Oftenly special parts like cylinder heads for oltimers are not longer available. In the event of damage, the only remedy is through customized parts reconstruction or reverse engineering, and 3-D printing turned out to be the cheapest way.
Reconstructing complex components is a challenge for every design engineer, because drawings are not available in most cases and they are not provided by the OEM-manufacturers. In this particular case, the reconstruction of a Carrera cylinder head made of aluminum started with measuring and scanning of the defective head.
Valve guides, seat rings, camshaft bearing, intake and exhaust ducts, cylinder head screws etc. had to be set up as 3D base bodies in a meticulous detailed process. The next step was the transfer to superordinate functional models and the adding of design features from casting technology like site measuring, bevels, and fillets.
Affordable sand cores from the 3D Printer
After the geometric reconstruction made by the company Retro-Design 3D GmbH from Mössingen, Germany, the production of the sand cores was the next item on the agenda. The project implementation with conventional cores based on core-making tools was impossible for cost reasons. The only solution was creating the cores in a 3D printer.
The order for printing the entire core package with eleven cores in total went to the voxeljet service center in Friedberg which has many years of experience in project of this kind. Thanks to the excellent printing quality of the voxeljet printer, it was also possible to outline the thin-walled cooling rib measuring 2 mm without additional supporting structure in the inner and outer cores.
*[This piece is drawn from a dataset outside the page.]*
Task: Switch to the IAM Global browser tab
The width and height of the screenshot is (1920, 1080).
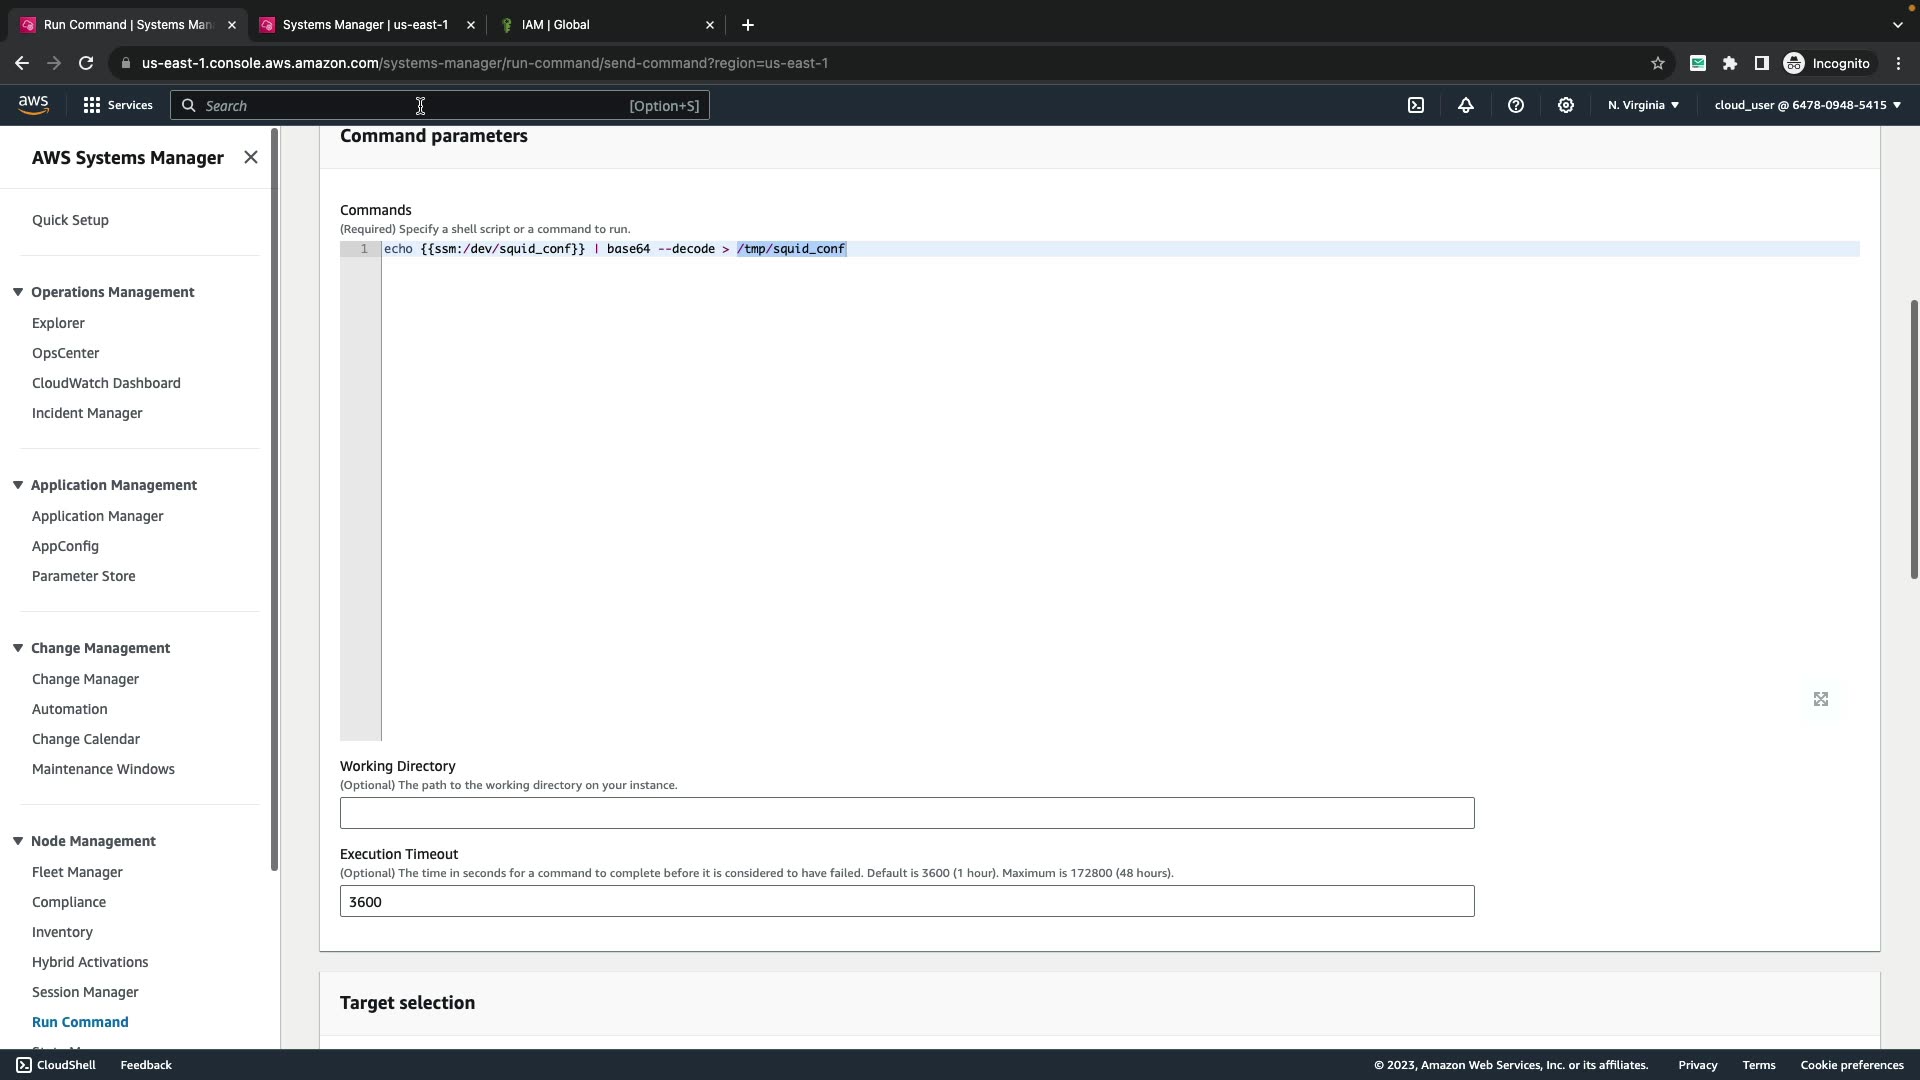Action: coord(600,25)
The molding was made by a foundry specialized in constructing unique components. The hot isostatic pressing (HIP) treatment led to a tremendous improvement of the mechanical properties, as well as a reduction of pores. The final T6 heat treatment provided the ultimate strength of the cylinder head. The finishing of the components was made on the basis of the 3D CAD files in a 5-axis machining center. After completion, the aluminum cylinder head was ready for assembly.